In contrast to the phosphate and sulfate anions, the chloride anion is spherical. It is, however, no less involved in important biological process and, not surprisingly, has been extensively studied in this context. For instance, Dijkstra and co-workers reported a 2.4 Å-resolution X-ray structure showing chloride anion bound to the active site of haloalkane dehalogenase from Xanthobacter autotrophicus GJ10. In this structure, the bound chloride is seen to interact with Trp 125 and 175 via hydrogen bond interactions with the indole NH protons (Cl···N = 3.6 and 3.2 Å, respectively). These interactions are shown in Figure 1.8. It is noteworthy that the crystals used to provide this X-ray structure were grown from a medium containing 1,2-dichloroethane. The fact that a chloride anion complex resulted thus provides important evidence that could help elucidate the catalytic mechanism that serves to convert 1-haloalkanes into the corresponding primary alcohols and a halide ion by hydrolytic cleavage of carbon–halogen bonds. On a more fundamental level this structure also provides an unequivocal proof this enzyme can interact with chloride anion. Such information is of potential practical importance since it is well known that the nitrogen-fixing hydrogen bacterium, X. autotrophicus GJ10, containing haloalkane dehalogenase degrade harmful halogenated compounds to primary alcohol with water as a co-substrate and without the need for either oxygen or ancillary co-factors.

In 2002, the 3 Å-resolution X-ray structure of the StCIC chloride ion channel was solved. This long-awaited crystal structure revealed a homodimer-derived channel that is notable for its hour glass shape and the complete absence of positively charged amino acid side chains anywhere near where the chloride anions would pass (Figure 1.9). On the other hand, the structure does indicate the presence of a negatively charged glutamate side chain just above the channel entrance. This residue is thought to act as an anion-regulating gate. By swinging out to open the channel, it allows Cl- ions to enter the channel pore from whence they are pulled (presumably) towards the constricted, neutral centre of the channel by surfaces rich in positively polarized (but not charged) residues. In spite of the elegance of this structure, and a considerable body of work devoted to understanding biological ion transport in general, our understanding of through-membrane anion transport remains extremely limited.
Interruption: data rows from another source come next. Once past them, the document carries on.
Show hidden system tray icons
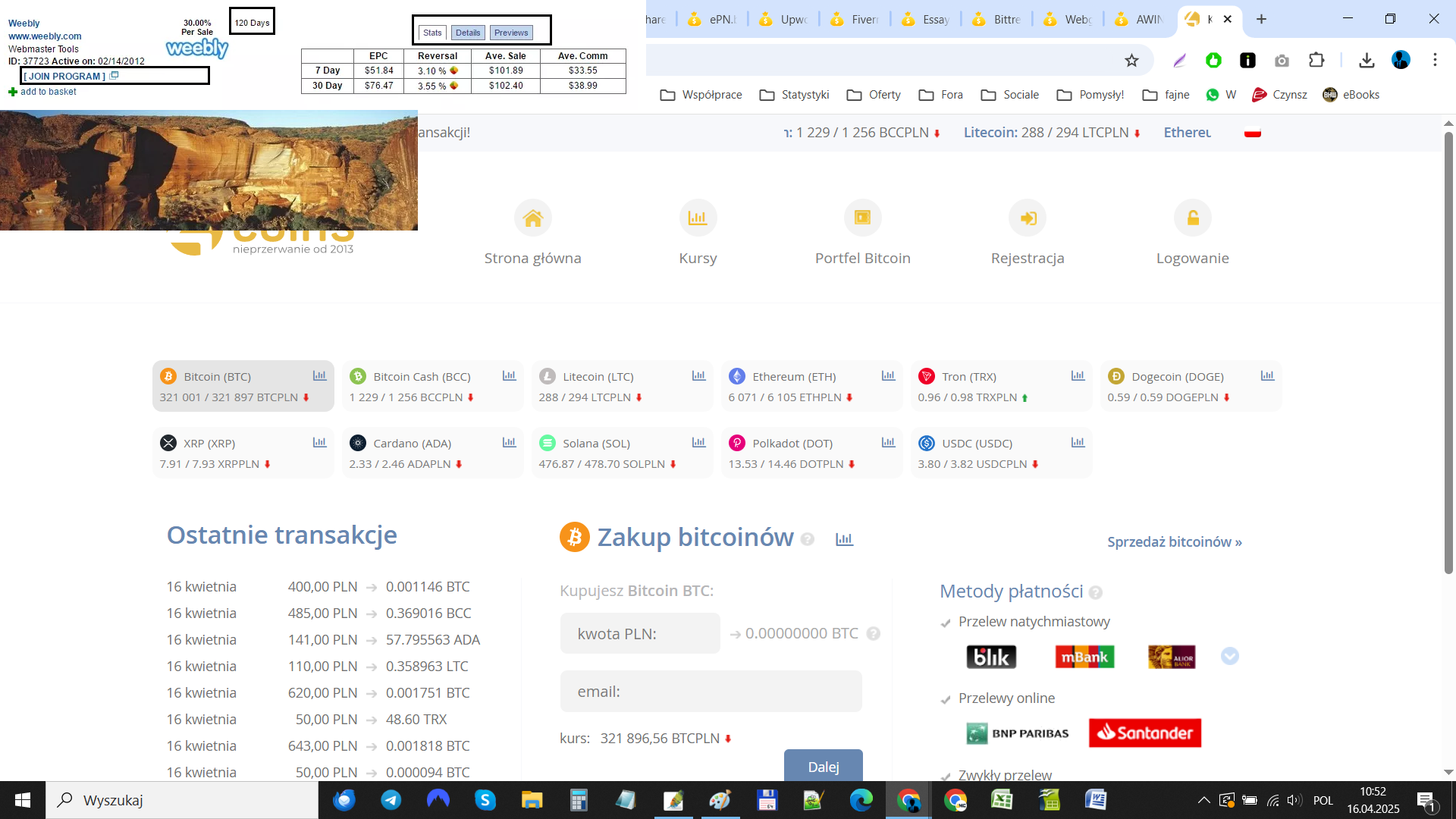 coord(1203,800)
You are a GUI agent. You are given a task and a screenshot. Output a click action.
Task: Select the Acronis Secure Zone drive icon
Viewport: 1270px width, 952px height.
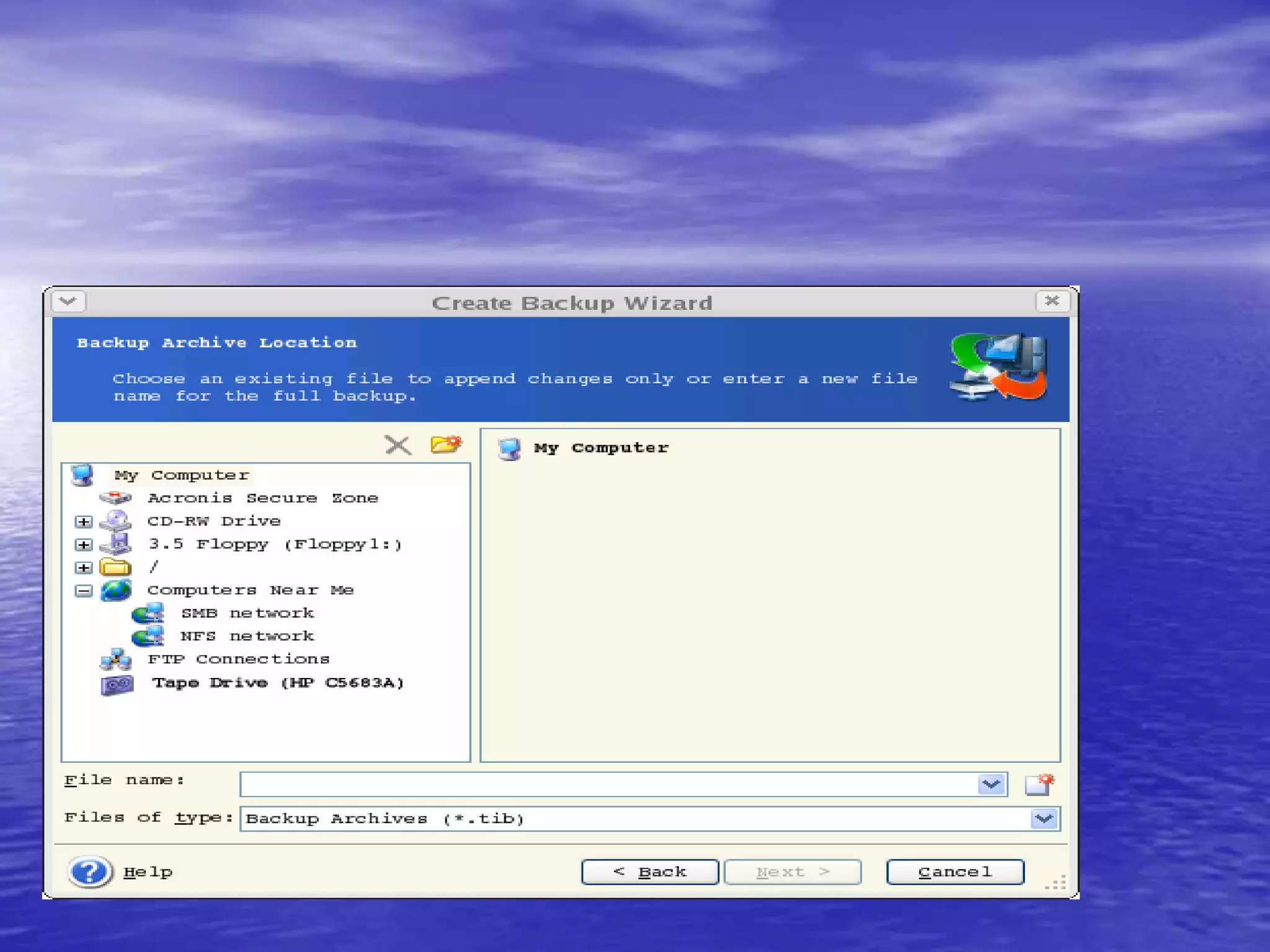115,498
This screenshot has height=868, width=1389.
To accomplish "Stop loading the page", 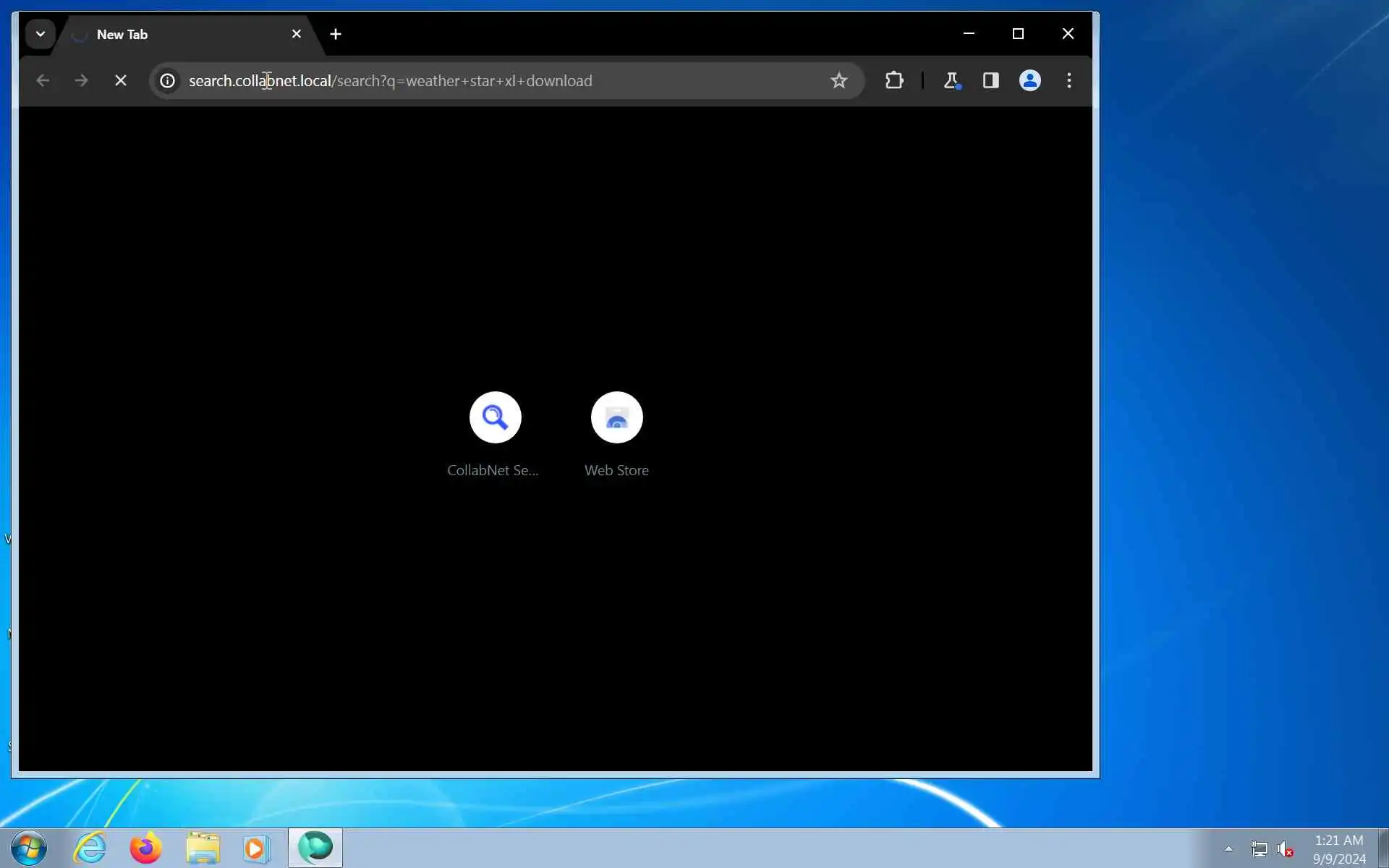I will point(121,81).
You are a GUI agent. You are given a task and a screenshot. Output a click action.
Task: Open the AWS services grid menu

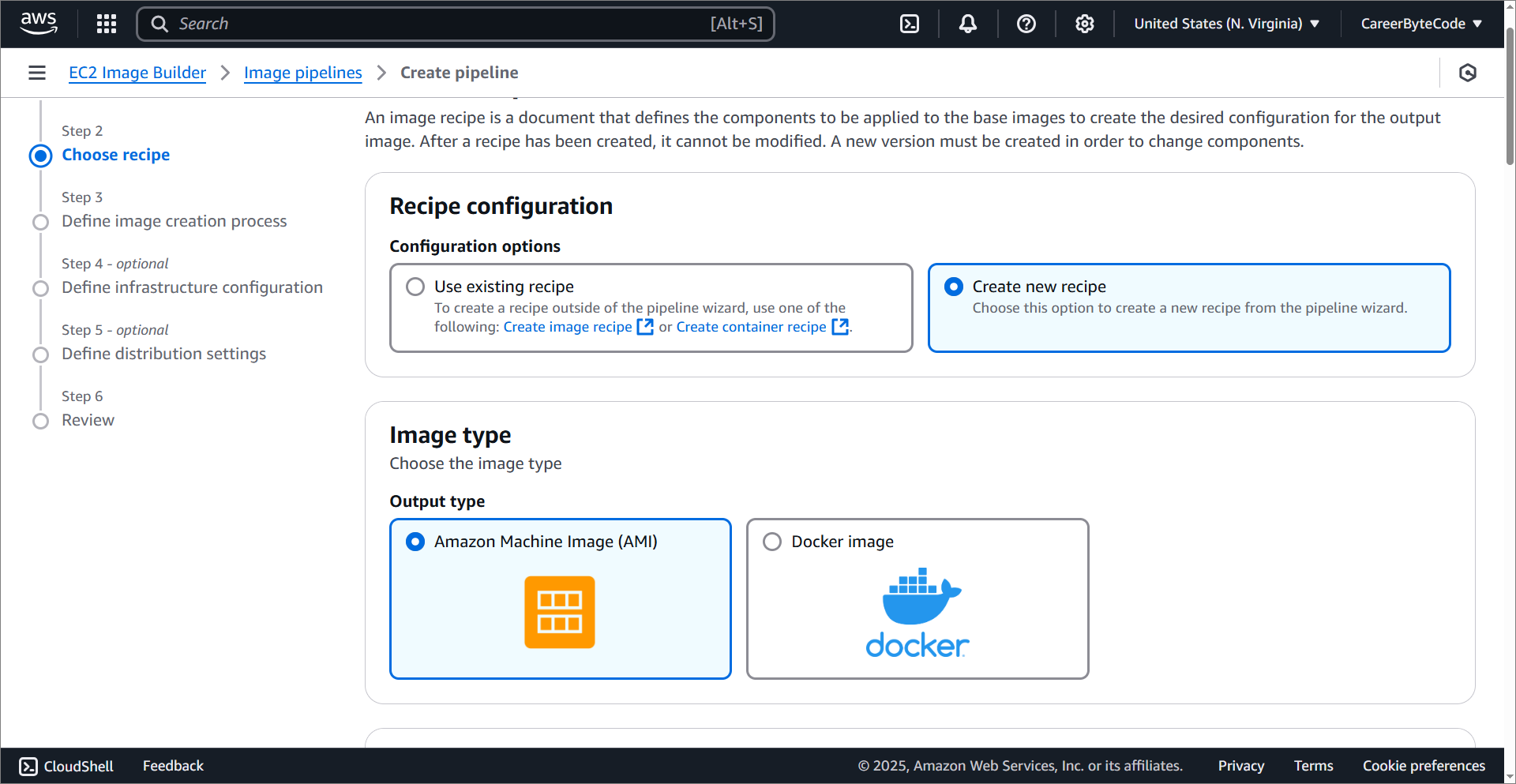tap(106, 23)
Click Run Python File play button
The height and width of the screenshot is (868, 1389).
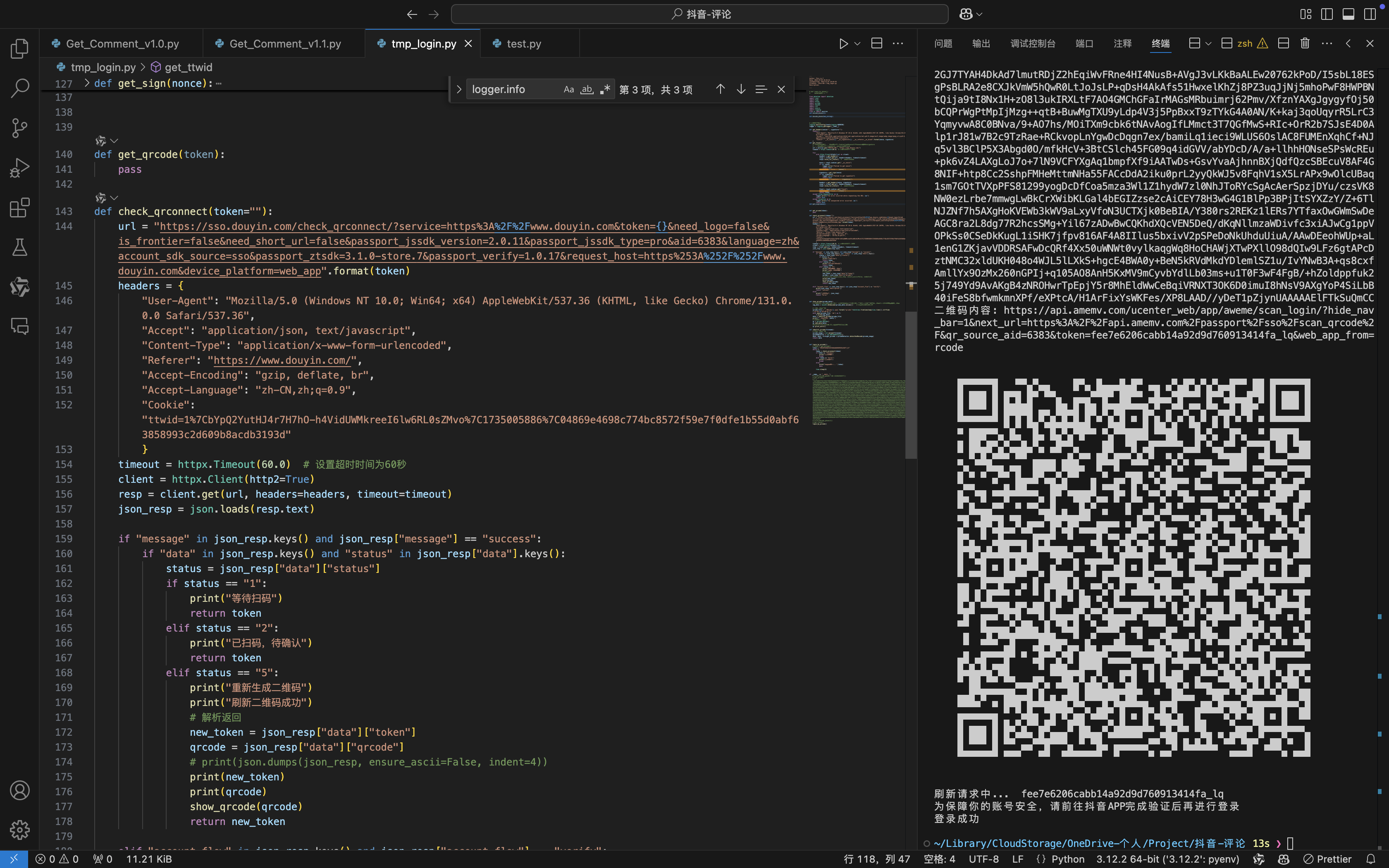click(x=842, y=44)
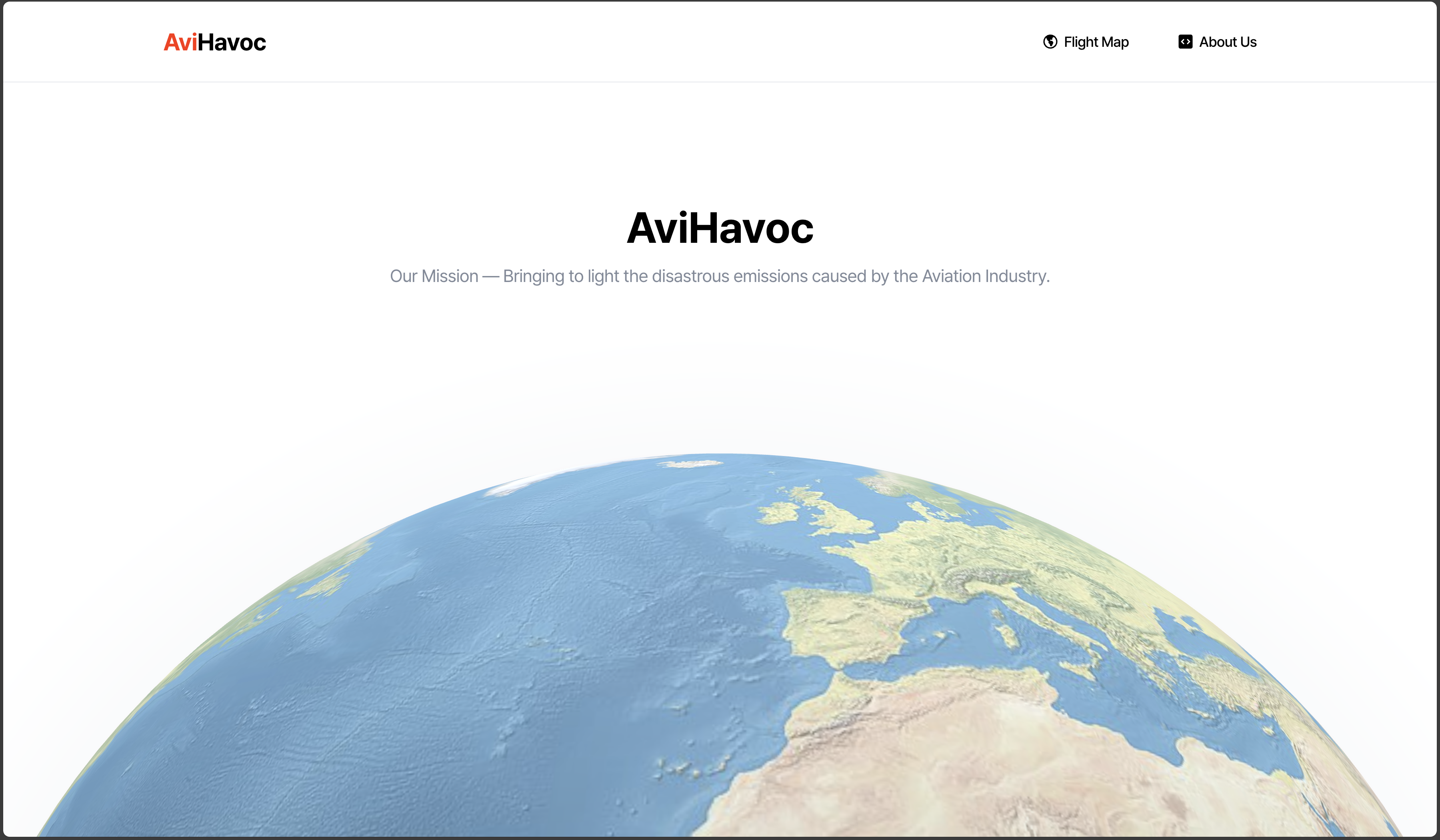Click the mid Atlantic Ocean on globe
The width and height of the screenshot is (1440, 840).
tap(486, 628)
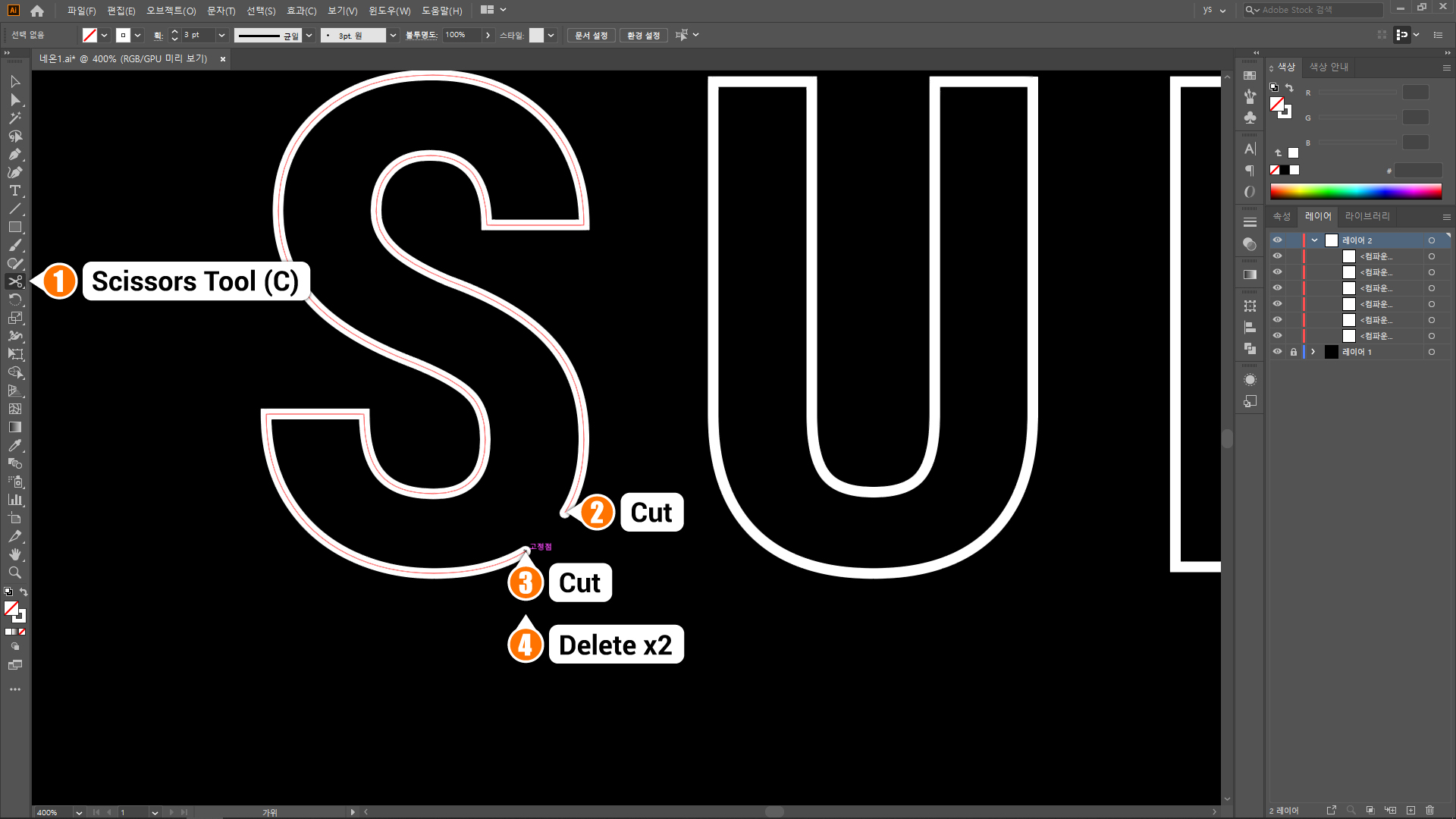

One way of addressing this deficiency is through the synthesis and study of synthetic anion receptors and artificial anion channels, and this, in turn, is providing an important motivation to produce such systems.

The year 2002 was also marked by the exciting discovery of a new, genetically encoded amino acid, L-pyrrolysine, whose proposed biological function relies in part on pyrrole-like NH-anion recognition (cf. Figure 1.10). Pyrrole NH-chloride anion recognition and transport have also been proposed recently as an explanation for the anticancer and immunosuppressive activity displayed by prodigiosin, a naturally occurring tripyrrolic pigment known since the 1930s (vide infra). However, an alternative explanation for the observed activity has also been put forward that is based on copper complex formation and DNA cleavage. A desire to distinguish between these two limiting mechanisms and to test whether synthetic oligopyrrole species can act as anion carriers thus provides a further incentive to make and study pyrrole-based anion receptors.